Laughter is a way of dealing with life’s stressors. Learning how to use humor to enrich our personal and professional lives can benefit us in our roles as nurses, no matter the setting in which we practice.
When I was a liaison psychiatric nurse specialist in a medical-surgical hospital, my role was to assist patients and families with whatever psychosocial stressors they were facing and to help nurses deal with clients with psychiatric and emotional problems. I also found myself helping the nurses cope with their personal problems and the stressors of their practice. When several requests came in to our speakers’ bureau for a presentation on humor, I found myself intrigued to learn more on this topic.

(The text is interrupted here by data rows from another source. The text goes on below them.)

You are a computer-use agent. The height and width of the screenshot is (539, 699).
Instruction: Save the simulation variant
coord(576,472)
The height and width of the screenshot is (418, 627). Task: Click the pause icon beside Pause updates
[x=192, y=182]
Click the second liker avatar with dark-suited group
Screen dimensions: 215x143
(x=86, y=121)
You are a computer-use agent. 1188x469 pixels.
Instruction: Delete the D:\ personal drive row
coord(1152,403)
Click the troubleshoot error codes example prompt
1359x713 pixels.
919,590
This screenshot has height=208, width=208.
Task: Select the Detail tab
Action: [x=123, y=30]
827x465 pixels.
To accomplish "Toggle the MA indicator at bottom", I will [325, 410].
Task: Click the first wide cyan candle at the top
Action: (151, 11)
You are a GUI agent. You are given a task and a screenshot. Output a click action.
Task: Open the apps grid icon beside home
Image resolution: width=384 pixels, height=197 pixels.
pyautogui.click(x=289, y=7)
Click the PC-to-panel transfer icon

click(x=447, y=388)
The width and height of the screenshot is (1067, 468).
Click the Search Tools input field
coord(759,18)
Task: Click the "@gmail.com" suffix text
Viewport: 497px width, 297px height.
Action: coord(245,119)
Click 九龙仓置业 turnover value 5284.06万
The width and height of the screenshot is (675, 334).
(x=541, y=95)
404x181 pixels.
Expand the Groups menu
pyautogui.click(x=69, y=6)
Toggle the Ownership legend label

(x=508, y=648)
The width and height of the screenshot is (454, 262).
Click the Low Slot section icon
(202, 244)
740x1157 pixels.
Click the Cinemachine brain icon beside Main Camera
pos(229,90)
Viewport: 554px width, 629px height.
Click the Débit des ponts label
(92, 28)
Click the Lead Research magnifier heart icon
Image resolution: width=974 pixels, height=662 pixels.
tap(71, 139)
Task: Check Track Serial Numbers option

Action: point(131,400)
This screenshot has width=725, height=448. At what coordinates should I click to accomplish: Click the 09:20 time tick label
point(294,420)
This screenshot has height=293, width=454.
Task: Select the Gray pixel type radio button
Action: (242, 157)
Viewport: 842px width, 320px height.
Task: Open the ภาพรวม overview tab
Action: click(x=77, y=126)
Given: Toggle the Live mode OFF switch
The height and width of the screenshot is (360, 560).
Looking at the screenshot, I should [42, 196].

How could I spark joy and laughter in others? I immersed myself in reading about humor, looking for humor in everyday life (for example, “Eat Here and Get Gas” sign at a gas station), listening to people tell jokes, watching funny movies, even reading blunders in charting notes (“productive cough with thick yellow urine”). After a literature review and a few weeks of work, I had a presentation ready for my first group: 30 persons coping with multiple sclerosis. After it was received enthusiastically, I honed and personalized the talk and presented it over the 11 eleven years to more than 60 groups, from support groups to civic clubs to professional organizations to nursing teams. Besides making people feel better, I had fun myself. What follows are the components of the professional presentation on the use of humor that I call “Humor for Your Health.”
The basic components of my presentation included the advantages of humor (better physical and psychological health, improved job satisfaction, increased productivity and creativity, improved relationships with others), negative versus positive humor, and the differing senses of humor among persons. The following are samples from my toolkit that helped pique interest and encourage audience involvement:
- A handout, “Humor for Your Health” with items such as “remember 10 good things that have happened to you, blow bubbles, look at a situation from a child’s point-of-view” (and I would literally stand on my knees to demonstrate the viewpoint of a five-year-old), “ be willing to laugh at yourself, don’t let someone’s bad mood infect you.”
- A humor assessment asking participants to answer questions such as “Where do you laugh the most?” and “What types of things make you laugh?”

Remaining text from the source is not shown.